The major findings of the study, however, are not rocket science to traditional members of the cleanroom industry, according to Brad Whitsel, president of Whitsel Associates, a cleanroom consultancy in Chambersburg, PA.

'To me, hospitals are a riddle and a mystery wrapped up in an enigma,” he says, ' in that they don't use all the tools available to manage or control particles and microorganisms. It's a huge opportunity for businesses that service cleanrooms if hospitals ever start operating like real cleanrooms, which they should have been doing 20 years ago.”

As an example, Whitsel says there are woven continuous filament fabrics on the market today that were designed specifically for use in hospitals with high-density barrier properties that are inherently static dissipative, antimicrobial and liquid repellent for wearer safety, making them superior to disposable garments in many applications.

'There are a lot of things in use in cleanrooms that could be applied to the hospital industry,” he explains, citing air handling systems, wipes and swabs as examples of other products that could help control contamination in operating rooms. 'If you use every tool you can to manage human-sourced particles then you're also controlling microorganisms. However, it seems hospitals would rather deal with infection.”

From a hospital's perspective, Dr. Edmiston's study—which has been the subject of poster sessions at two major medical conferences and published in the Association of Operating Room Nurses (AORN) Journal has other far-reaching consequences.

'The study didn't really bring about closure. It proved to me that [non-viable and viable contamination] is a far flung problem that requires a multi-disciplinary approach,” he says, 'and it opened up a lot of possibilities for future research.”

For instance, Dr. Edmiston, believes it wouldn't take a major leap of faith to examine the potential for lint itself to be a vehicle for the distribution of nosocomial pathogens or hospital-acquired infections in the intraoperative environment.

He says the clinical relevance of his findings poses other questions as well, including:

  • does the presence of airborne microbial populations effect the surgical site infection rate?
  • can data such as this influence current practice patterns as the presence of personnel and activity level increases particle burden in the OR?
  • does the traditional surgical mask play a role in helping disseminate nosocomial pathogens in the OR?

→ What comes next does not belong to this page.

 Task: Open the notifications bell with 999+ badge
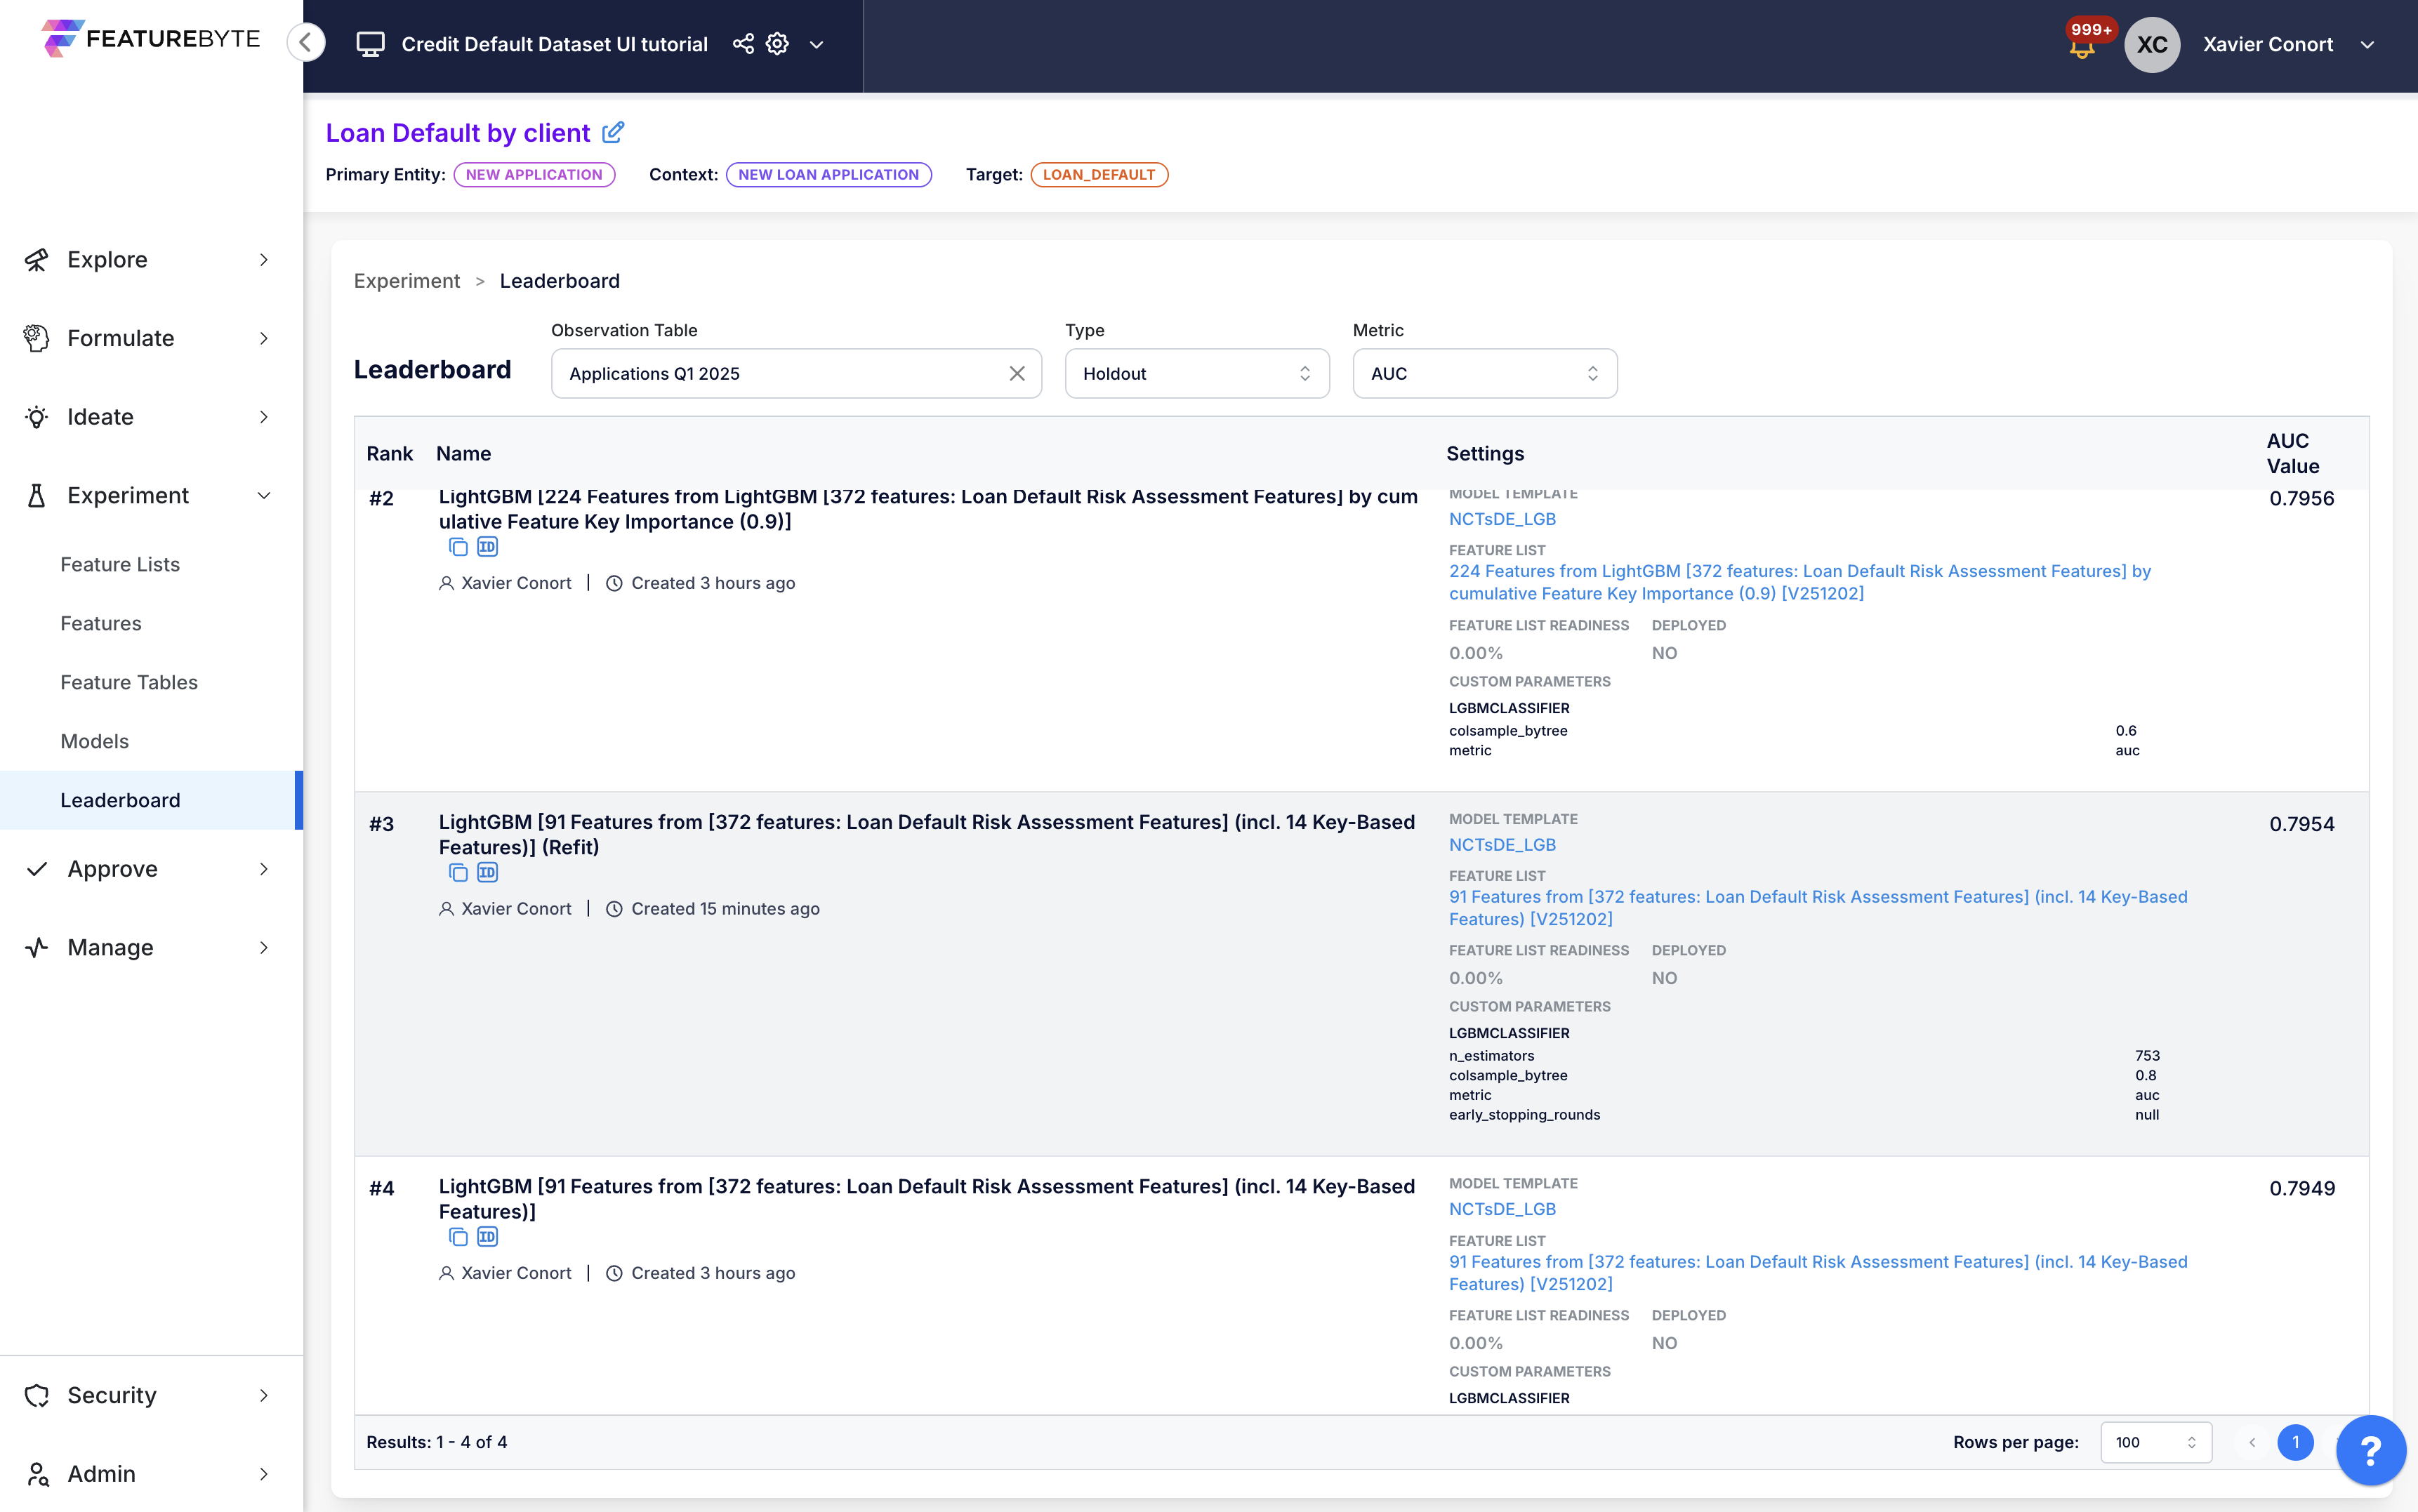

'For certain high-risk patients like those receiving biomaterial devices, the study showed it's possible for the devices to become contaminated by airborne exposure, with infection usually showing after implantation into the host,” explains Dr. Edmiston, who finds this issue to be particularly important given his infection control experience. He also serves as the chairman of the Food and Drug Administration's General Hospital & Personal Use Device Panel.

'To answer these pending questions, I'm currently looking at the issue of surgical masks,” Dr. Edmiston acknowledges. 'I hope to look at the other two issues in the near future.”